Klint Cowan, who represented the Keetoowah tribe, agreed that the ruling was significant for other tribes.

“It would mean if an Indian committed a (major) crime they would have to be tried in federal court, the Northern District or the Eastern District, whichever one overlaps that part of the reservation.” Cowan said.

Minor crimes would be prosecuted in tribal court, he said.

“Everyone has always assumed there were no reservations in Oklahoma and this is the first time we’ve gotten the 10th Circuit to say, yes the reservation is still there, Congress never took action to disestablish or diminish it,” Cowan said. “It may be a shock to the state, ‘hey wait now, we have a big ole reservation right in the middle of Oklahoma.’”

The ruling could eventually have both civil and criminal jurisdictional implications for other tribes across the state, Cowan said.

“This extends to civil jurisdiction as well,” Cowan said. “If there is a reservation boundary the tribe has the authority to game, for instance, anywhere within the boundary, whether it’s fee land or trust land or non Indian land, it doesn’t matter, it’s all within the jurisdiction of the tribe.”

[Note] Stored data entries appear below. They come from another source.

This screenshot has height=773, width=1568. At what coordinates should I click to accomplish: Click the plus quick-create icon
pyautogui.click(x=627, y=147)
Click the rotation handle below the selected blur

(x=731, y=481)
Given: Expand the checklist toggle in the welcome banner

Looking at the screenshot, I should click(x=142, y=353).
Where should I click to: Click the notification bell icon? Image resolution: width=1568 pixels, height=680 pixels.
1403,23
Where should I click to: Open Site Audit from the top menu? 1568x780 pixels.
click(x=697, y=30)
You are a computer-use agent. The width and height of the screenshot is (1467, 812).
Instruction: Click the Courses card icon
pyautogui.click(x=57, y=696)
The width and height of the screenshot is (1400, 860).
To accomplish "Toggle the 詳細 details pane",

So how did it come to be believed that the Creek reservation had been dissolved when it had in fact had not?

“I think part of it is Oklahoma ... since statehood, kind of assumed the Indian tribes in this state don’t necessarily have the same status as tribes do in other states, because of the peculiar history of Oklahoma,” Royster said. “And that assumption on the part of the state is being proved incorrect in multiple areas.”